Document section:
=======

Submitted by on Oct 11, 2012 – 4:56 pm

17th in a series of season previews: After two misfires, Redtwist makes a third pass at Miller’s play. Chicago premiere of Blessing’s “Body of Water” and Headland’s “Reverb” on season opening Oct. 14.

By Lawrence B. Johnson

Redtwist Theatre’s founding artistic director Michael Colucci  hopes the third time will be the charm as he attempts once again to find a Chicago audience for Arthur Miller’s “Broken Glass” – the launch piece for a 2012-13 season that also spotlights the Chicago premieres of Lee Blessing’s “Body of Water” and Leslye Headland’s “Reverb.”

First produced in 1994, and nominated for a Tony Award for best play, “Broken Glass” deals with a mid-life Jewish couple living in Brooklyn in 1938. When news comes of the Nazi pogrom known as Kristallnacht, in which thousands of Jewish homes, businesses and synagogues were pillaged across Germany and Austria with unofficial government sanction, the distraught Brooklyn woman suffers sudden paralysis. A doctor believes the cause to be psychological and begins to explore the woman’s personal issues, revealing a web of circumstance.

Redtwist, established in 1994, originally produced “Broken Glass” to open its 2001-02 season, just days before the terrorist attacks of 9/11. The show drew little attention. In 2004, Colucci  and company tried again. “But nobody really knew who we were, so nobody came,” he says. “It feels unconsummated. It’s a powerful play, so we’re giving it another shot.”

=======

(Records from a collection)

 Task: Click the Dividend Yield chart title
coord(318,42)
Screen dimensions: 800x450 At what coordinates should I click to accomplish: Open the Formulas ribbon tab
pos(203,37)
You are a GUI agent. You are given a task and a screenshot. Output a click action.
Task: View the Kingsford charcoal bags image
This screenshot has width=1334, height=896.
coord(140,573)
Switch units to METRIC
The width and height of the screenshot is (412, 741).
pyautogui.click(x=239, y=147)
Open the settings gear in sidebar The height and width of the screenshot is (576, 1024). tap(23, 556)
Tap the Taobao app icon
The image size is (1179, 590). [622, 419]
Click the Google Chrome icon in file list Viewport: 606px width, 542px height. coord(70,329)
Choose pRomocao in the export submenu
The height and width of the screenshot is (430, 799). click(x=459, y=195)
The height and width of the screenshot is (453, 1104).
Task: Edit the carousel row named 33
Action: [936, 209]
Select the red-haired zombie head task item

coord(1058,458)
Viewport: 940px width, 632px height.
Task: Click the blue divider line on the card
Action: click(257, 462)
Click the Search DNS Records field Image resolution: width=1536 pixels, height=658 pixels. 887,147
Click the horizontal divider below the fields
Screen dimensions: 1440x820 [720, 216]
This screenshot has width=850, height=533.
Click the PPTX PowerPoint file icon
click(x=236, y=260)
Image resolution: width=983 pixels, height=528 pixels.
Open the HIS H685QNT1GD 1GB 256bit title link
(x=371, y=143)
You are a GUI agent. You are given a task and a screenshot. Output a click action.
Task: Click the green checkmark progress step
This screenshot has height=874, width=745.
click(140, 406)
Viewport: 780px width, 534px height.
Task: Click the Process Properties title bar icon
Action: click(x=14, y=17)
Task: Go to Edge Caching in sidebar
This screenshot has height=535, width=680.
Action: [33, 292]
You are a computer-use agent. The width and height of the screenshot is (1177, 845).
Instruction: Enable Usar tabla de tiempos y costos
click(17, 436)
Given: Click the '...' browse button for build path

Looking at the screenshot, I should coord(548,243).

=======

Required tasks:
1. Repeat the part of the Redtwist season preview from "17th in a series" up to and including "opening Oct. 14.".
2. Finish out the next part of the Redtwist Theatre season preview, picking up right after its last sentence.

Written answers:
1.
17th in a series of season previews: After two misfires, Redtwist makes a third pass at Miller’s play. Chicago premiere of Blessing’s “Body of Water” and Headland’s “Reverb” on season opening Oct. 14.

2.
The 2012-13 season in brief:

  • “Broken Glass” by Arthur Miller (Oct. 14-Nov. 18):  While the title refers literally to the smashed windows on Jewish properties in Germany and Austria during the Kristallnacht pogrom of Nov. 9-10, 1938, it also alludes metaphorically to the fractured marriage of a Jewish couple living in Brooklyn at the time. “This man and woman are living in a loveless marriage, stuck in a rut,” says Colucci . “He has begun to question his personal identity as a Jew, a husband and father. Miller puts their day to day existence under a microscope.”
  • “Purple Heart” by Bruce Norris (Dec. 22-Jan. 27, 2013): Carla’s husband has recently died, her son is out of control, she’s dealing with a controlling mother-in-law and she’s overly fond of vodka. That’s the starting point of “Purple Heart” by Bruce Norris, whose “Clybourne Park” won the Pulitzer Prize for drama. “It’s about a woman going through the grieving process after the death of her husband in Vietnam,” says Colucci. “It’s also a very dark comedy, sick and twisted. This will be the play’s second production worldwide.” Steppenwolf Theatre gave the premiere in 2002.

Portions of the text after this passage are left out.